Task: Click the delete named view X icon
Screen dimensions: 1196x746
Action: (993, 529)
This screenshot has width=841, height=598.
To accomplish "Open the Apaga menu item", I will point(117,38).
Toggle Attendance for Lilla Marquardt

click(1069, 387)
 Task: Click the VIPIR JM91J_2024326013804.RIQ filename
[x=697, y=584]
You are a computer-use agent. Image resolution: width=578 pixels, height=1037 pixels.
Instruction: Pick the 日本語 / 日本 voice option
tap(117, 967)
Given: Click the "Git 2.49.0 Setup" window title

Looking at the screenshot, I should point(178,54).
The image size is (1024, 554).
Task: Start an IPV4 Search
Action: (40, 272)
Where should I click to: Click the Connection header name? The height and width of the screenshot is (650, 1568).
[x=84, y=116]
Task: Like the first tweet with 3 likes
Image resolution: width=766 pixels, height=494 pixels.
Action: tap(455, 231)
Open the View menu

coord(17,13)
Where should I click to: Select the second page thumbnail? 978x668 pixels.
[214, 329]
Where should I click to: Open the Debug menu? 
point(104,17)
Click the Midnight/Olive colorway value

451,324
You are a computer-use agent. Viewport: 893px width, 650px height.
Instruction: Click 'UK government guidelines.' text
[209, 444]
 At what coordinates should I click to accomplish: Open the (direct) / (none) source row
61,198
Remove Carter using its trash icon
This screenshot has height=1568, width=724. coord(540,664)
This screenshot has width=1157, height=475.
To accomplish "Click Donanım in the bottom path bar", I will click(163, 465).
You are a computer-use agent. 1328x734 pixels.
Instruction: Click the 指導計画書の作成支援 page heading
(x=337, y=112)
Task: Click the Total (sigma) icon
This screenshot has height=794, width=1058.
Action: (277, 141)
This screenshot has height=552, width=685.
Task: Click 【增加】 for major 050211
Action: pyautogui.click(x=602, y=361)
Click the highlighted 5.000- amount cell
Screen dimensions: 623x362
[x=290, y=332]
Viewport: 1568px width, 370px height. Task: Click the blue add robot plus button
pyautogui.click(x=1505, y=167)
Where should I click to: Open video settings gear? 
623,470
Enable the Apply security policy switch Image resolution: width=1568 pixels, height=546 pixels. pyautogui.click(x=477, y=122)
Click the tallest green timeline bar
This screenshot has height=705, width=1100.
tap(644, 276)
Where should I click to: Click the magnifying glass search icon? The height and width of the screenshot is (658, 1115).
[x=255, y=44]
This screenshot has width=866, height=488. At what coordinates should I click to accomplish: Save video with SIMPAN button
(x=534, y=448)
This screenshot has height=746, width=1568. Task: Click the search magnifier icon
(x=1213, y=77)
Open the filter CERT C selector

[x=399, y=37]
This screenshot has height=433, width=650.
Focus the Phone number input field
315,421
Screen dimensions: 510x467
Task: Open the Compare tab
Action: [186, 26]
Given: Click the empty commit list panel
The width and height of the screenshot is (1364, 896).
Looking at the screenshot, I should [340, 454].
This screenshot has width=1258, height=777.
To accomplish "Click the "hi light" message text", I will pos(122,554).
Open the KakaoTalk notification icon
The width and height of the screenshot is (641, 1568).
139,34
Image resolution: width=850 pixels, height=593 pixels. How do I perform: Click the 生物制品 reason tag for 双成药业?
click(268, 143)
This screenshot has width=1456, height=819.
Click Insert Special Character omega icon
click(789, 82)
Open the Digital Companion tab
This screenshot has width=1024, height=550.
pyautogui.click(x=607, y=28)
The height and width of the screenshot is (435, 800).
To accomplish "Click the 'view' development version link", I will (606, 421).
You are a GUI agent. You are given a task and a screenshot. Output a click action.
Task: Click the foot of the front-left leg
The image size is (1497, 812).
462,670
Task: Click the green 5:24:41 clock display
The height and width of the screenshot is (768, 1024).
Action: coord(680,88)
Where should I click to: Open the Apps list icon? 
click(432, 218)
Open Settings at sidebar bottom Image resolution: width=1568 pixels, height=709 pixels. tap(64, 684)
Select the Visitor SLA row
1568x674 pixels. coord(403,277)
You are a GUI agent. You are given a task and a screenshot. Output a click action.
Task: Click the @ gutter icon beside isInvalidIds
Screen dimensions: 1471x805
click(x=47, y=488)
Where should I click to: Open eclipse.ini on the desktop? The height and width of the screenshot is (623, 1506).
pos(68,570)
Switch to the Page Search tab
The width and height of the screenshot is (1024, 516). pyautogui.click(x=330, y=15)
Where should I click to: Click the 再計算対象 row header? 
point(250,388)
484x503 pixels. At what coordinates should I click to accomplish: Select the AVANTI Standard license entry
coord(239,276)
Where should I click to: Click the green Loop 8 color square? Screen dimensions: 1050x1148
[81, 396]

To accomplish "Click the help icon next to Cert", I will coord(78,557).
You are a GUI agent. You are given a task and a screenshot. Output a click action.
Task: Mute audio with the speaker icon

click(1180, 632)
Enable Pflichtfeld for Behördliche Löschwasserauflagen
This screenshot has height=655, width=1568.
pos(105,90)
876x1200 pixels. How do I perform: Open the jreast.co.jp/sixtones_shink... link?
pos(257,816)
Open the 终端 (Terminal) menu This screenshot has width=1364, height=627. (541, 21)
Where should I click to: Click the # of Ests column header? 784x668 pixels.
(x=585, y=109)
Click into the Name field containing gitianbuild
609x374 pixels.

——

# [Aim of the exercise]
Rewrite all of the data above as a Markdown table with the columns "No." and "Text". Put each non-blank line in its own row, numbered in order, and skip the blank lines.

# [Response to this task]
| No. | Text |
|---|---|
| 1 | Task: Click the delete named view X icon |
| 2 | Screen dimensions: 1196x746 |
| 3 | Action: (993, 529) |
| 4 | This screenshot has width=841, height=598. |
| 5 | To accomplish "Open the Apaga menu item", I will point(117,38). |
| 6 | Toggle Attendance for Lilla Marquardt |
| 7 | click(1069, 387) |
| 8 |  Task: Click the VIPIR JM91J_2024326013804.RIQ filename |
| 9 | [x=697, y=584] |
| 10 | You are a computer-use agent. Image resolution: width=578 pixels, height=1037 pixels. |
| 11 | Instruction: Pick the 日本語 / 日本 voice option |
| 12 | tap(117, 967) |
| 13 | Given: Click the "Git 2.49.0 Setup" window title |
| 14 | Looking at the screenshot, I should point(178,54). |
| 15 | The image size is (1024, 554). |
| 16 | Task: Start an IPV4 Search |
| 17 | Action: (40, 272) |
| 18 | Where should I click to: Click the Connection header name? The height and width of the screenshot is (650, 1568). |
| 19 | [x=84, y=116] |
| 20 | Task: Like the first tweet with 3 likes |
| 21 | Image resolution: width=766 pixels, height=494 pixels. |
| 22 | Action: tap(455, 231) |
| 23 | Open the View menu |
| 24 | coord(17,13) |
| 25 | Where should I click to: Select the second page thumbnail? 978x668 pixels. |
| 26 | [214, 329] |
| 27 | Where should I click to: Open the Debug menu?  |
| 28 | point(104,17) |
| 29 | Click the Midnight/Olive colorway value |
| 30 | 451,324 |
| 31 | You are a computer-use agent. Viewport: 893px width, 650px height. |
| 32 | Instruction: Click 'UK government guidelines.' text |
| 33 | [209, 444] |
| 34 |  At what coordinates should I click to accomplish: Open the (direct) / (none) source row |
| 35 | 61,198 |
| 36 | Remove Carter using its trash icon |
| 37 | This screenshot has height=1568, width=724. coord(540,664) |
| 38 | This screenshot has width=1157, height=475. |
| 39 | To accomplish "Click Donanım in the bottom path bar", I will click(163, 465). |
| 40 | You are a computer-use agent. 1328x734 pixels. |
| 41 | Instruction: Click the 指導計画書の作成支援 page heading |
| 42 | (x=337, y=112) |
| 43 | Task: Click the Total (sigma) icon |
| 44 | This screenshot has height=794, width=1058. |
| 45 | Action: (277, 141) |
| 46 | This screenshot has height=552, width=685. |
| 47 | Task: Click 【增加】 for major 050211 |
| 48 | Action: pyautogui.click(x=602, y=361) |
| 49 | Click the highlighted 5.000- amount cell |
| 50 | Screen dimensions: 623x362 |
| 51 | [x=290, y=332] |
| 52 | Viewport: 1568px width, 370px height. Task: Click the blue add robot plus button |
| 53 | pyautogui.click(x=1505, y=167) |
| 54 | Where should I click to: Open video settings gear?  |
| 55 | 623,470 |
| 56 | Enable the Apply security policy switch Image resolution: width=1568 pixels, height=546 pixels. pyautogui.click(x=477, y=122) |
| 57 | Click the tallest green timeline bar |
| 58 | This screenshot has height=705, width=1100. |
| 59 | tap(644, 276) |
| 60 | Where should I click to: Click the magnifying glass search icon? The height and width of the screenshot is (658, 1115). |
| 61 | [x=255, y=44] |
| 62 | This screenshot has width=866, height=488. At what coordinates should I click to accomplish: Save video with SIMPAN button |
| 63 | (x=534, y=448) |
| 64 | This screenshot has height=746, width=1568. Task: Click the search magnifier icon |
| 65 | (x=1213, y=77) |
| 66 | Open the filter CERT C selector |
| 67 | [x=399, y=37] |
| 68 | This screenshot has height=433, width=650. |
| 69 | Focus the Phone number input field |
| 70 | 315,421 |
| 71 | Screen dimensions: 510x467 |
| 72 | Task: Open the Compare tab |
| 73 | Action: [186, 26] |
| 74 | Given: Click the empty commit list panel |
| 75 | The width and height of the screenshot is (1364, 896). |
| 76 | Looking at the screenshot, I should [340, 454]. |
| 77 | This screenshot has width=1258, height=777. |
| 78 | To accomplish "Click the "hi light" message text", I will pos(122,554). |
| 79 | Open the KakaoTalk notification icon |
| 80 | The width and height of the screenshot is (641, 1568). |
| 81 | 139,34 |
| 82 | Image resolution: width=850 pixels, height=593 pixels. How do I perform: Click the 生物制品 reason tag for 双成药业? |
| 83 | click(268, 143) |
| 84 | This screenshot has width=1456, height=819. |
| 85 | Click Insert Special Character omega icon |
| 86 | click(789, 82) |
| 87 | Open the Digital Companion tab |
| 88 | This screenshot has width=1024, height=550. |
| 89 | pyautogui.click(x=607, y=28) |
| 90 | The height and width of the screenshot is (435, 800). |
| 91 | To accomplish "Click the 'view' development version link", I will (606, 421). |
| 92 | You are a GUI agent. You are given a task and a screenshot. Output a click action. |
| 93 | Task: Click the foot of the front-left leg |
| 94 | The image size is (1497, 812). |
| 95 | 462,670 |
| 96 | Task: Click the green 5:24:41 clock display |
| 97 | The height and width of the screenshot is (768, 1024). |
| 98 | Action: coord(680,88) |
| 99 | Where should I click to: Open the Apps list icon?  |
| 100 | click(432, 218) |
| 101 | Open Settings at sidebar bottom Image resolution: width=1568 pixels, height=709 pixels. tap(64, 684) |
| 102 | Select the Visitor SLA row |
| 103 | 1568x674 pixels. coord(403,277) |
| 104 | You are a GUI agent. You are given a task and a screenshot. Output a click action. |
| 105 | Task: Click the @ gutter icon beside isInvalidIds |
| 106 | Screen dimensions: 1471x805 |
| 107 | click(x=47, y=488) |
| 108 | Where should I click to: Open eclipse.ini on the desktop? The height and width of the screenshot is (623, 1506). |
| 109 | pos(68,570) |
| 110 | Switch to the Page Search tab |
| 111 | The width and height of the screenshot is (1024, 516). pyautogui.click(x=330, y=15) |
| 112 | Where should I click to: Click the 再計算対象 row header?  |
| 113 | point(250,388) |
| 114 | 484x503 pixels. At what coordinates should I click to accomplish: Select the AVANTI Standard license entry |
| 115 | coord(239,276) |
| 116 | Where should I click to: Click the green Loop 8 color square? Screen dimensions: 1050x1148 |
| 117 | [81, 396] |
| 118 | To accomplish "Click the help icon next to Cert", I will coord(78,557). |
| 119 | You are a GUI agent. You are given a task and a screenshot. Output a click action. |
| 120 | Task: Mute audio with the speaker icon |
| 121 | click(1180, 632) |
| 122 | Enable Pflichtfeld for Behördliche Löschwasserauflagen |
| 123 | This screenshot has height=655, width=1568. |
| 124 | pos(105,90) |
| 125 | 876x1200 pixels. How do I perform: Open the jreast.co.jp/sixtones_shink... link? |
| 126 | pos(257,816) |
| 127 | Open the 终端 (Terminal) menu This screenshot has width=1364, height=627. (541, 21) |
| 128 | Where should I click to: Click the # of Ests column header? 784x668 pixels. |
| 129 | (x=585, y=109) |
| 130 | Click into the Name field containing gitianbuild |
| 131 | 609x374 pixels. |